An audience at the Roxie Theater in the Mission watched a film about the pioneering Asian dancer. Lee was a prodigy who danced for rice to support his mother, dancing at Shanghai nightclubs in the 1970s before he and his family fled to the Philippines as refugees during civil war.

Later, Lee came to the U.S. where he was able to study dance. He eventually had a break with a featured role in George Balanchine’s "The Nutcracker" 70 years ago as a teenager. He later built a 25-year career as a dancer.

Lee’s story was mostly unknown until director Jennifer Lin found his photos in the archive of the New York Public Library for the Performing Arts. She tracked him down in Las Vegas, where the then 88-year-old had been a blackjack dealer for decades after retiring from dance in his late 40s. He is still dealing cards today.

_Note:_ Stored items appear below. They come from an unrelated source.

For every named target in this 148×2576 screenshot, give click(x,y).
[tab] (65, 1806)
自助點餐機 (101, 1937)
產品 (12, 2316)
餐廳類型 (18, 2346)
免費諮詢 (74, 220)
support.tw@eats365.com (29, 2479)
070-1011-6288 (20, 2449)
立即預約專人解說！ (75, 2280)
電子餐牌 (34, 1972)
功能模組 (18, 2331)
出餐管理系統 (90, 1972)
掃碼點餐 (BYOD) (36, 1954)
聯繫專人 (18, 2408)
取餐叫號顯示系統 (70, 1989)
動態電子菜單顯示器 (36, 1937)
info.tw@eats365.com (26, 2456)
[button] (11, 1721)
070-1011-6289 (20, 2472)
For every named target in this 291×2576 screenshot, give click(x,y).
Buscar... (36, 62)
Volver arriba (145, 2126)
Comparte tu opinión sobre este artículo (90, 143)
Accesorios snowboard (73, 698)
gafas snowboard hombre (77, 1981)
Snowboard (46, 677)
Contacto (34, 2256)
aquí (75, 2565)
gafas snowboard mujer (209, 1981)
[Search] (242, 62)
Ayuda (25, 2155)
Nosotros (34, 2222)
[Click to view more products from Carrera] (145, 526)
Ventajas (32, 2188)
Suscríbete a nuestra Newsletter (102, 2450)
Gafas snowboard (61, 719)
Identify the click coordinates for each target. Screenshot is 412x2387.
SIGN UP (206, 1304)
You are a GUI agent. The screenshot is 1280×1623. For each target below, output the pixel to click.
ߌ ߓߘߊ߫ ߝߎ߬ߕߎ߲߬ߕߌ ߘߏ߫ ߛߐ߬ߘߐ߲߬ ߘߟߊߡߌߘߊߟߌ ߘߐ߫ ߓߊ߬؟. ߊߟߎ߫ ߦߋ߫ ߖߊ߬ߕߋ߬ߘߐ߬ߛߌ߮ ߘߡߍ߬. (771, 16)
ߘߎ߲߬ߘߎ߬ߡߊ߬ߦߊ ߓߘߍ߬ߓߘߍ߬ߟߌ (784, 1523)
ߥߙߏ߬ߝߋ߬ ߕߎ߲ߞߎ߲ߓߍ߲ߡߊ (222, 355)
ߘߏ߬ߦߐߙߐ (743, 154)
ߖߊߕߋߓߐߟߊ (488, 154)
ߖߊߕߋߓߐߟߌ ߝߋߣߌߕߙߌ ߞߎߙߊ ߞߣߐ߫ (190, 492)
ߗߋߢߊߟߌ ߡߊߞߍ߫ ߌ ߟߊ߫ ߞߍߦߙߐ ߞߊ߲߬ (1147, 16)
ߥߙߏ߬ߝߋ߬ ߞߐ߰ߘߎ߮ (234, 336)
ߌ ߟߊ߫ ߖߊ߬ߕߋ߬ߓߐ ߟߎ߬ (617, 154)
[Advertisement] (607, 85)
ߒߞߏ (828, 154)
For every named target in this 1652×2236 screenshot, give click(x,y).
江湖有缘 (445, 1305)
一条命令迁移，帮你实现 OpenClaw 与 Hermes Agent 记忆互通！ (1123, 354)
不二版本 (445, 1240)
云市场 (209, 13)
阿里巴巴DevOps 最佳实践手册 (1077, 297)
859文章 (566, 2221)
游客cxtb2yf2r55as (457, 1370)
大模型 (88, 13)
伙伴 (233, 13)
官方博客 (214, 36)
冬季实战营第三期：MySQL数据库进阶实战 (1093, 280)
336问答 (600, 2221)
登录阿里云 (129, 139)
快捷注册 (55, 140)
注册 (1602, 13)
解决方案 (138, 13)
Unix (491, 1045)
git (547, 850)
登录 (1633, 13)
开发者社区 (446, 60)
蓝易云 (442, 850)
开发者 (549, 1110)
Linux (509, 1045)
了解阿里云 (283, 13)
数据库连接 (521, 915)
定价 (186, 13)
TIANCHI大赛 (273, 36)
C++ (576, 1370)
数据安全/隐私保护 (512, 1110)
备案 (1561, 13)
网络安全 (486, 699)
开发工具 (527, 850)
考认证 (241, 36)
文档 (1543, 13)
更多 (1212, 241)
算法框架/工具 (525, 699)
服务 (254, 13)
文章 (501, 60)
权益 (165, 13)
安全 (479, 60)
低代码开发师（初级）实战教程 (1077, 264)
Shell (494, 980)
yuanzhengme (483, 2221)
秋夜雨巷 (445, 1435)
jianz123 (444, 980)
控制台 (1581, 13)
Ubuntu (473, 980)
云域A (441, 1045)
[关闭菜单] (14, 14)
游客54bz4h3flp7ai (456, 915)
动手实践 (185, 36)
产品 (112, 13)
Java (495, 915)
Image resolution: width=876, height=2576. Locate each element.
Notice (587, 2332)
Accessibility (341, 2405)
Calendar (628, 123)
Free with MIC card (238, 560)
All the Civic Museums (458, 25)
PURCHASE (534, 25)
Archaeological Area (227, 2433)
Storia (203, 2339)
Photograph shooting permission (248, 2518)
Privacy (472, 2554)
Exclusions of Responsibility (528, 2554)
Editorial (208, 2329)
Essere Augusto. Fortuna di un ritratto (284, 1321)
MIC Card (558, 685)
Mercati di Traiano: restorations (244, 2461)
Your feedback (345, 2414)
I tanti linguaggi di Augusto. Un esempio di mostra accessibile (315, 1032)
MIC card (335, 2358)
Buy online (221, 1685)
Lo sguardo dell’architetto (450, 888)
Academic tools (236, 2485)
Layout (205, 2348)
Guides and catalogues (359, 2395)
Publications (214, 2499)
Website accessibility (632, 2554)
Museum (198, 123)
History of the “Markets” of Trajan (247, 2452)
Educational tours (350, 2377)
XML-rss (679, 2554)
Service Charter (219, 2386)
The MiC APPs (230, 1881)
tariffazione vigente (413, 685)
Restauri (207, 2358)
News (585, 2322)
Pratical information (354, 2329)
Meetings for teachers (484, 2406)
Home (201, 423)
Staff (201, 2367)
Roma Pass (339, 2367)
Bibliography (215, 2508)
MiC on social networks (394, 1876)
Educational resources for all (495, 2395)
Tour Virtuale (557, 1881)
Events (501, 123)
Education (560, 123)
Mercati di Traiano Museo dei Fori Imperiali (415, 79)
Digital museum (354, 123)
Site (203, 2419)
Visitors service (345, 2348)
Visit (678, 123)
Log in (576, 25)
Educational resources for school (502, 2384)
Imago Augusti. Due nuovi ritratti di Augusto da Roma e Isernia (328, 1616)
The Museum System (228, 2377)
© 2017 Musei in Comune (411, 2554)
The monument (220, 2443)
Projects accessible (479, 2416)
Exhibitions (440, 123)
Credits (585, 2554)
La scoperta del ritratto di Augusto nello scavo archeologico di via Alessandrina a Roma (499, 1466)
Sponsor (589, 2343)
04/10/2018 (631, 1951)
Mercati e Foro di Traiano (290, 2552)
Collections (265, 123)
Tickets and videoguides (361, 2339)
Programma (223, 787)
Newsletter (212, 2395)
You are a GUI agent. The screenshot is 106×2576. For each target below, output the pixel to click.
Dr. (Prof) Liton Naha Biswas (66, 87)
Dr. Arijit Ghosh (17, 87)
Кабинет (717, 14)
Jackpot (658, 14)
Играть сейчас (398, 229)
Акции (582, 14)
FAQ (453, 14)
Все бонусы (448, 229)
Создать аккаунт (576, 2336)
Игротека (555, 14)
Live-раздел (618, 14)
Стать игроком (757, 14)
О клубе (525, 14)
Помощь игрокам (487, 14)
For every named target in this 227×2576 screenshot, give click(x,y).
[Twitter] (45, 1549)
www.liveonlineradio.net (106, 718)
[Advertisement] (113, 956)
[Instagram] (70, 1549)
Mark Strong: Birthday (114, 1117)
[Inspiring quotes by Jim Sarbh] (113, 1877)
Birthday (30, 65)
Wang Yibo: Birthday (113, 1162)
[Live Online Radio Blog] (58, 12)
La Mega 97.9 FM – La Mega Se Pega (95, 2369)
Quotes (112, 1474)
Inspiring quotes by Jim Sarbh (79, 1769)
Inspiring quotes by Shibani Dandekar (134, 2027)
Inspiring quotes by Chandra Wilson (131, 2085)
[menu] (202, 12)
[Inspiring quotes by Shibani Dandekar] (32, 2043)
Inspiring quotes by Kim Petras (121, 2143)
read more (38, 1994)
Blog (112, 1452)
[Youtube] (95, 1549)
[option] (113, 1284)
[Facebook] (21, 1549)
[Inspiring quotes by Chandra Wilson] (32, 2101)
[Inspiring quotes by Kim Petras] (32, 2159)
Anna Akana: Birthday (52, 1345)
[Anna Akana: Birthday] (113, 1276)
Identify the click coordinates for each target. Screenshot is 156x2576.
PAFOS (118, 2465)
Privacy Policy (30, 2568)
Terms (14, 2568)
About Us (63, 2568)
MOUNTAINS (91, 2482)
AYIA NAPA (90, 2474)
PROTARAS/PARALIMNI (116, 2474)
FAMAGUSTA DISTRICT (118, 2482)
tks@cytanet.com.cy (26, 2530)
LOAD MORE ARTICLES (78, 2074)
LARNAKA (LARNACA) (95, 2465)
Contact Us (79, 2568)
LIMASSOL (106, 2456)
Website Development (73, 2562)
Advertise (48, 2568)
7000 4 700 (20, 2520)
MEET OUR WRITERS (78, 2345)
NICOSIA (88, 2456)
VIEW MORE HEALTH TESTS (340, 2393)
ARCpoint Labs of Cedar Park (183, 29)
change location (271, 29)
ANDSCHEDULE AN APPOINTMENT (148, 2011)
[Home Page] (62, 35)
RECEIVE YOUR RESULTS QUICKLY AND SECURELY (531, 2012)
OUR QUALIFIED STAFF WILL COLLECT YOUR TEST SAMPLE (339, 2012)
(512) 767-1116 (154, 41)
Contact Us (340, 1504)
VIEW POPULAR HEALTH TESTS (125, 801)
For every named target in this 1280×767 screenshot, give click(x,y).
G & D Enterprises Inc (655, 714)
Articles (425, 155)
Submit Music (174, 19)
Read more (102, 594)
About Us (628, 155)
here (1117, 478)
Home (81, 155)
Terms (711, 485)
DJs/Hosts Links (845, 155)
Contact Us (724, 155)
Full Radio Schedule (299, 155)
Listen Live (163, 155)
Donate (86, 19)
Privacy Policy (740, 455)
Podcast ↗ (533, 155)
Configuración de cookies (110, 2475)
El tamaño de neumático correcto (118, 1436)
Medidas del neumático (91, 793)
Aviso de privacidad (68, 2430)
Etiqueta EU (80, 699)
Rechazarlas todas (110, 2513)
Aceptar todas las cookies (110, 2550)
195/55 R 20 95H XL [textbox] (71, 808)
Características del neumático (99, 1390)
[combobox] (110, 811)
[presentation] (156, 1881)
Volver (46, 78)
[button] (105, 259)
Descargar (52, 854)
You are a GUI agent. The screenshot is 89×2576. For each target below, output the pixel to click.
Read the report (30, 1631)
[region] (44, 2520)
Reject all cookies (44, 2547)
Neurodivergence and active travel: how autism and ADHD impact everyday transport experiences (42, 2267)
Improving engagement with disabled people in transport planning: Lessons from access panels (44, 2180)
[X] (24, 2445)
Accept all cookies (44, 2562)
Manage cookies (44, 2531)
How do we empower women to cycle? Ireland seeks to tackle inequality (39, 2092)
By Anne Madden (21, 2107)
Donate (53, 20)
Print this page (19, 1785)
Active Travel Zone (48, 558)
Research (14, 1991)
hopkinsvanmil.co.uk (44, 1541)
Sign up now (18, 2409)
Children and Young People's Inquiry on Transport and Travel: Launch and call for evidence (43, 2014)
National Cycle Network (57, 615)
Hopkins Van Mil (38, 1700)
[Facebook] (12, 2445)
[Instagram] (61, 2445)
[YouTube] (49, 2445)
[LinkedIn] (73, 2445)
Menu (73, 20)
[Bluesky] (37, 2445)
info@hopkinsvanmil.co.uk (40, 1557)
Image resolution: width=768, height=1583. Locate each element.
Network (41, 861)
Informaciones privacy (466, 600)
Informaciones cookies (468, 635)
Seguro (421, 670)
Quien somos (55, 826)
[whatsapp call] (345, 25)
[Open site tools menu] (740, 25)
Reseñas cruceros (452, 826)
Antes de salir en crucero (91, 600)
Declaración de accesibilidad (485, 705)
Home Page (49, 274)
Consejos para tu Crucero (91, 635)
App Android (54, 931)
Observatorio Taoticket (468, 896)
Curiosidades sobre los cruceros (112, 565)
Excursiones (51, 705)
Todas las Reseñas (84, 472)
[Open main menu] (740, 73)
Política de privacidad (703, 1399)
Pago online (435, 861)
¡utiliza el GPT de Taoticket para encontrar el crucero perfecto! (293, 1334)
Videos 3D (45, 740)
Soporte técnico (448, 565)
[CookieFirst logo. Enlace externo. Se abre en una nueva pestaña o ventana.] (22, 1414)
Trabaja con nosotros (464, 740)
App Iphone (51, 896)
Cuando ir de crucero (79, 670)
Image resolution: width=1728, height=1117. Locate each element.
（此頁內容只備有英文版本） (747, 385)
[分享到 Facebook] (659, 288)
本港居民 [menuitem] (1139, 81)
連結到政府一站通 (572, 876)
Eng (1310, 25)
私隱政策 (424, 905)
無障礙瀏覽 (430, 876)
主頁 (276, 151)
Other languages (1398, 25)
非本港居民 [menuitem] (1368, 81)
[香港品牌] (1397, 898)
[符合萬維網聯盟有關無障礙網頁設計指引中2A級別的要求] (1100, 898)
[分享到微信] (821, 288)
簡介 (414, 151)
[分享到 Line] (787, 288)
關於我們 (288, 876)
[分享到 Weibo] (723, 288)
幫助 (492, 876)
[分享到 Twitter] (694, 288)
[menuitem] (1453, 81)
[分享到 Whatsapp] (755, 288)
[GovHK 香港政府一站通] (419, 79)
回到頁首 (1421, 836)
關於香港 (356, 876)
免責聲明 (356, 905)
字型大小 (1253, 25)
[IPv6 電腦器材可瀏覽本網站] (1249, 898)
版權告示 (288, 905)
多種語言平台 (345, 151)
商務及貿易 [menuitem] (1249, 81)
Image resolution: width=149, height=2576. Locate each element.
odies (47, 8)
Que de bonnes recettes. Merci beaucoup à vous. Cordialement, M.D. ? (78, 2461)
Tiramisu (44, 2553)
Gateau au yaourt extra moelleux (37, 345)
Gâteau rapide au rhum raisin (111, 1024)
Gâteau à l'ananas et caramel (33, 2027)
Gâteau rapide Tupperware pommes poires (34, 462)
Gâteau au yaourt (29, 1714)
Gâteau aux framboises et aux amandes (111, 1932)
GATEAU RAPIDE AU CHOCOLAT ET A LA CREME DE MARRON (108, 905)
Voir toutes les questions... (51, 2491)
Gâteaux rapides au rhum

Lin worked with Bay-area based producer Jon Funabiki to bring this story to the screen, calling it "Ten Times Better." The saying comes from Lee’s Polish mother, whom he loved very much and who was also a dancer.

"When they immigrated to the United States, his mother warned him 'George you’re going to the United States, they’re all white. You’re nothing. You’re Chinese-born, you have to be ten times better,'" Funabiki said.

He was. Funabiki said Lee’s dancing was highly regarded.

"He got rave reviews from his critics, from fellow dancers. They said he would do things that nobody else could do, that he could jump higher. His technique was absolutely incredible," Funabiki said. "I think especially Asian Americans, but I think all people who either love dance or are just interested in the history of the United States should know that there were people like George, immigrants, refugees who did extraordinary things but then have been long forgotten, and we need to fill in these missing pieces for everybody."

"Ten Times Better" premiered at the Dance on Camera Festival 2024 at Film at Lincoln Center.